**INFORMATION PROVIDED**
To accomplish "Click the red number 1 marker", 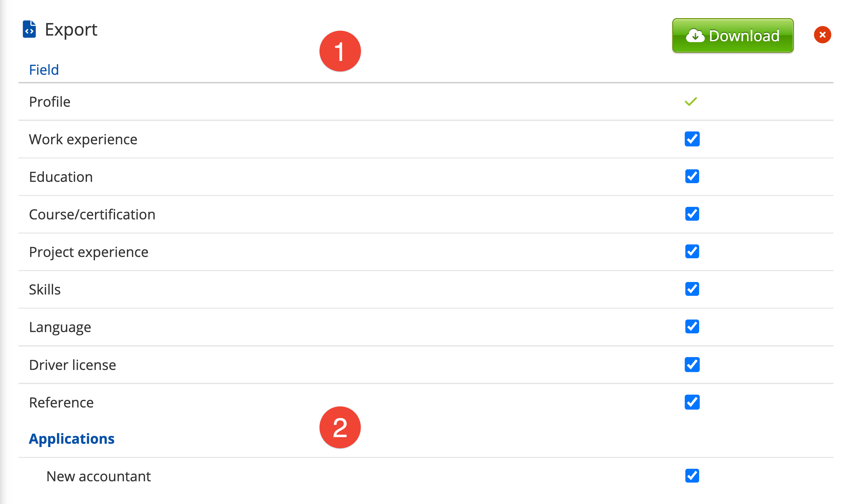I will tap(340, 51).
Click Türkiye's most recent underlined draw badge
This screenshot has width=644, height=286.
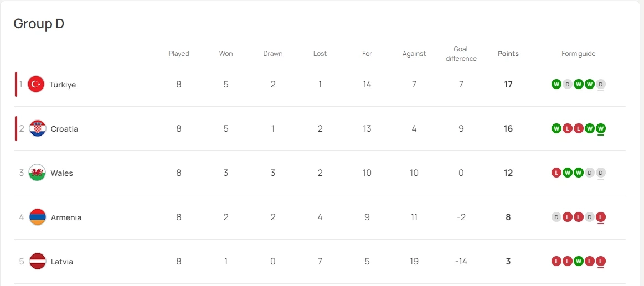(601, 85)
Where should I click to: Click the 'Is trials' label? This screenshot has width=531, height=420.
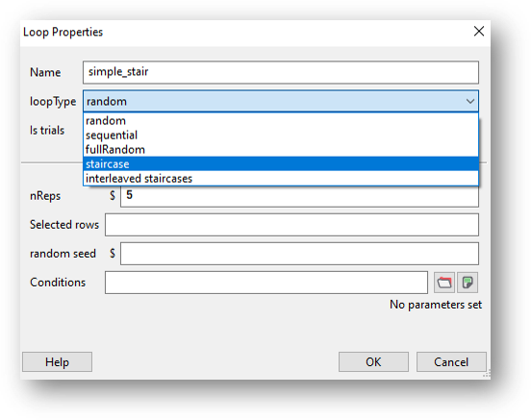47,131
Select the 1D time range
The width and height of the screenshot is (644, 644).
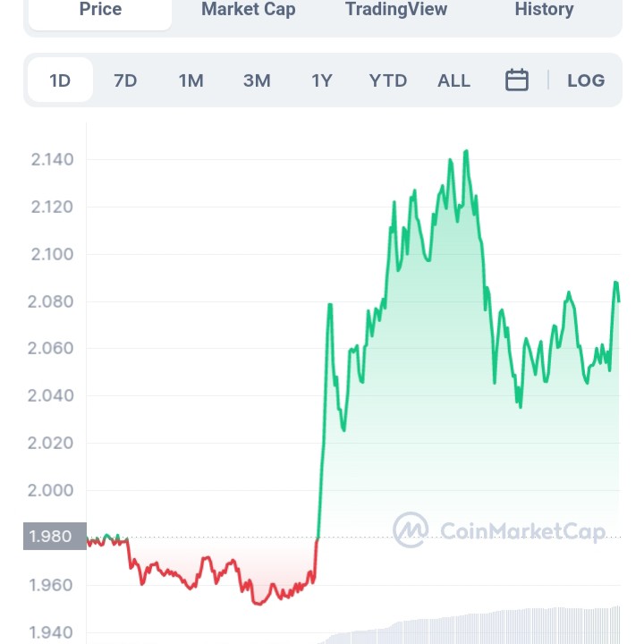pos(60,81)
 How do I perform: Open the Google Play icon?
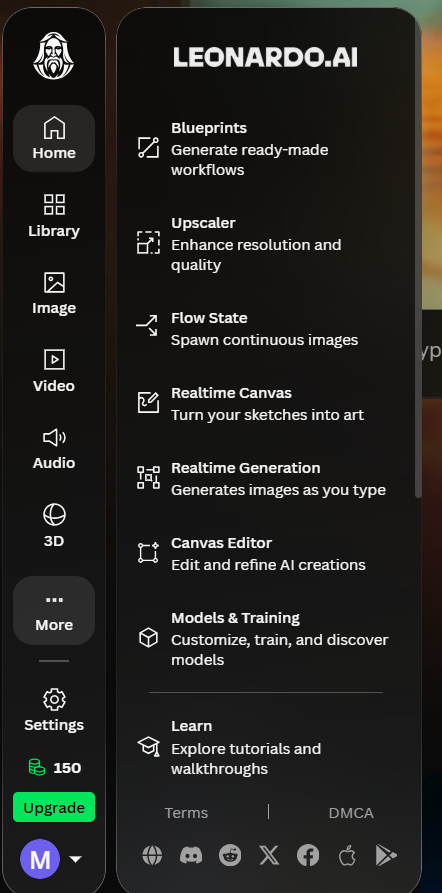386,855
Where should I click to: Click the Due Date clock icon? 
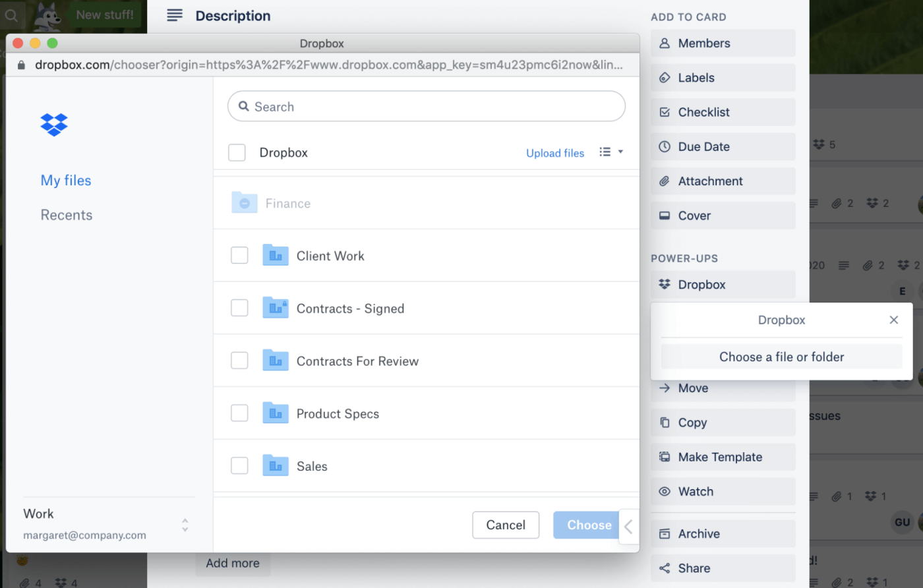coord(666,146)
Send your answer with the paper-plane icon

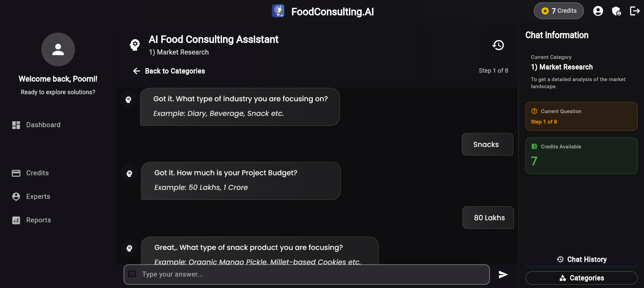pos(503,274)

**WORK TO COMPLETE**
Copy out exactly the lines that begin at the line with "Where should I click to: Click the 'Is" and end at the final line of the entries above. Leave out the pictures.

**ANSWER TO THIS EXERCISE**
Where should I click to: Click the 'Is trials' label? This screenshot has width=531, height=420.
47,131
Select the 1D time range
The width and height of the screenshot is (644, 644).
pos(60,81)
 How do I perform: Open the Google Play icon?
386,855
Where should I click to: Click the Due Date clock icon? 
coord(666,146)
Send your answer with the paper-plane icon

pos(503,274)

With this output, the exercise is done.